**記述課題 A**
中学生の不登校に関する本文のうち、「1~2週間学校に行けなかった」から「字ではないと言えるでしょう。」までの部分を、一字一句違えずに書き写してください。
**記述課題 B**
項目の先頭から「Neues Passwort anfordern (521, 961)」を含む行までを、両端の行も含めて一字一句そのまま繰り返してください。

**本文**
- - -

不登校の中学生の数は年々増加傾向にあり、学力だけでなくコミュニケーション能力の低下を招くため親御さんにとっては心配の種ではないでしょうか。 本記事では中学生が不登校になる3つの理由や問題点について解説します。
そこで今回は、中学生で不登校になる原因や対処法について解説しました。 さらに、中学生で不登校は多いのかについて実際のデータをもとに説明していくので、参考にしてください。
中学生の不登校について
お子さんが不登校になってしまうと、「うちの子だけ不登校なのではないか」などのように、不安になってしまう方が多いかと思うのですが、実は不登校の生徒は年々増えています。
文部科学省の調査データによると小・中学校における不登校の児童生徒数は19万6,127人と、約20万人もの生徒が不登校という状況です。
不登校の詳細は以下のようになっています。
不登校の中学生の人数:127,922人
不登校の中学生の割合:3.9%
不登校の小学生の割合:0.8%
参照:令和元年度児童生徒の問題行動・不登校等生徒指導上の諸課題に関する調査結果について (opens new window)
上記のデータは、国公私立小・中・高・特別支援学校や都道府県教育委員会・市町村教育委員会を始め、都道府県・市町村教育委員会などを対象に、以下8つの項目で調査されています。
いじめ
出席停止
小/中学校の長期欠席
高等学校の長期欠席
高等学校中途退学等
自殺
教育相談
不登校の定義
そもそも不登校とはどういう状況のことを言うのか、曖昧な方が多いと思います。
文部科学省は不登校の定義を以下のように定めています。
参考:https://www.mext.go.jp/a_menu/shotou/futoukou/03070701/002.pdf (opens new window)
上記より、心理的・情緒的・身体的・社会的要因や背景が原因で、年間欠席日数が30日以上の生徒のことを不登校と定めています。
1~2週間学校に行けなかった、という状況はまだ不登校とは言えないので大きな心配はしなくて大丈夫です。
不登校の中学生の割合
文部科学省が行った調査によると、平成30年における小・中学校の不登校者数はおよそ16万人でしたが、令和4年にはおよそ30万人となっています。
中学生の不登校者数はおよそ13万人で、中学生全体で見るとおよそ4%に該当します。
クラスで1人〜2人が不登校状態にある計算になるため、決して楽観視して良い数字ではないと言えるでしょう。
文部省が不登校に関する調査を開始してから児童数は減少しているものの、不登校の生徒数は増加の一途をたどっています。
そのため、子どもがなぜ不登校になるのか理由や前兆を知り、適切に対処することが重要です。
中学生が不登校になる3つの理由
中学生が不登校になる理由はじつにさまざまで、多くの例でいくつかの原因が複雑に絡み合った結果として不登校に陥っているのが現状です。
しかし、中学生が不登校になる理由を大きくまとめると以下の3点が挙げられます。

- - -

**抽出項目**
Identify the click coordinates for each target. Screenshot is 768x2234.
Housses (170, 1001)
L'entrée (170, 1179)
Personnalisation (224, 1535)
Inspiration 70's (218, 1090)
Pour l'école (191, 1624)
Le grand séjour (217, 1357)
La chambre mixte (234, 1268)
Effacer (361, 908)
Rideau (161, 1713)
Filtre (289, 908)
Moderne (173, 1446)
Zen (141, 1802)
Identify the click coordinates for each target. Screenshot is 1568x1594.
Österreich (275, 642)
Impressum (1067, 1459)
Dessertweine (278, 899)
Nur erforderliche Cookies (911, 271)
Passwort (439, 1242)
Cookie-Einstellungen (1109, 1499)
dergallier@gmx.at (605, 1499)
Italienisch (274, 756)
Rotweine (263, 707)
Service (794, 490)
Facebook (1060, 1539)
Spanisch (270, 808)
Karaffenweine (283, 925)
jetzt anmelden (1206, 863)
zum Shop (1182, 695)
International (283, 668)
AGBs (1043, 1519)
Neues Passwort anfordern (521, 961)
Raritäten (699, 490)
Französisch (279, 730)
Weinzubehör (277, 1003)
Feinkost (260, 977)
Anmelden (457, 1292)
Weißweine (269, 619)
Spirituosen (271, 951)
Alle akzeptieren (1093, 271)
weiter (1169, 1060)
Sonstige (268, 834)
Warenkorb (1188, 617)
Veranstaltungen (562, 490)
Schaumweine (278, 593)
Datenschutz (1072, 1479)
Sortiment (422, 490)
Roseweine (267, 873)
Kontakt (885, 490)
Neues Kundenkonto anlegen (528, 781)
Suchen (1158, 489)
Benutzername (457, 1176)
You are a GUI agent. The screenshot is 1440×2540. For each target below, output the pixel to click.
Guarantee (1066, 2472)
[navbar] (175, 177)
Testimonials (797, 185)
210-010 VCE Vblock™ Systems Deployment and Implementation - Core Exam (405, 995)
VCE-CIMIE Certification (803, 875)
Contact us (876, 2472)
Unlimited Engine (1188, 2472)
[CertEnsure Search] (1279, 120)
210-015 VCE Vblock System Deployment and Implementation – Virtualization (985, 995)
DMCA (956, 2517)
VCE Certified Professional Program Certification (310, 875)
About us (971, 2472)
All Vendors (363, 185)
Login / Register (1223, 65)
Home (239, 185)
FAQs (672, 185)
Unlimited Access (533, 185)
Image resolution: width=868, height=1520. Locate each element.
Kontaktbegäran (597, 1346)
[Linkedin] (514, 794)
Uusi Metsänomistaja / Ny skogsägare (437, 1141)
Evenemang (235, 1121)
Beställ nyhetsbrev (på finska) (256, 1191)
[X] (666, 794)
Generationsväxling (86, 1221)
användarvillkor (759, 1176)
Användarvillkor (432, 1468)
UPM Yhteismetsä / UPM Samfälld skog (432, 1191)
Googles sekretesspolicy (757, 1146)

- - -

**演習解答 A**
1~2週間学校に行けなかった、という状況はまだ不登校とは言えないので大きな心配はしなくて大丈夫です。
不登校の中学生の割合
文部科学省が行った調査によると、平成30年における小・中学校の不登校者数はおよそ16万人でしたが、令和4年にはおよそ30万人となっています。
中学生の不登校者数はおよそ13万人で、中学生全体で見るとおよそ4%に該当します。
クラスで1人〜2人が不登校状態にある計算になるため、決して楽観視して良い数字ではないと言えるでしょう。

**演習解答 B**
Identify the click coordinates for each target. Screenshot is 768x2234.
Housses (170, 1001)
L'entrée (170, 1179)
Personnalisation (224, 1535)
Inspiration 70's (218, 1090)
Pour l'école (191, 1624)
Le grand séjour (217, 1357)
La chambre mixte (234, 1268)
Effacer (361, 908)
Rideau (161, 1713)
Filtre (289, 908)
Moderne (173, 1446)
Zen (141, 1802)
Identify the click coordinates for each target. Screenshot is 1568x1594.
Österreich (275, 642)
Impressum (1067, 1459)
Dessertweine (278, 899)
Nur erforderliche Cookies (911, 271)
Passwort (439, 1242)
Cookie-Einstellungen (1109, 1499)
dergallier@gmx.at (605, 1499)
Italienisch (274, 756)
Rotweine (263, 707)
Service (794, 490)
Facebook (1060, 1539)
Spanisch (270, 808)
Karaffenweine (283, 925)
jetzt anmelden (1206, 863)
zum Shop (1182, 695)
International (283, 668)
AGBs (1043, 1519)
Neues Passwort anfordern (521, 961)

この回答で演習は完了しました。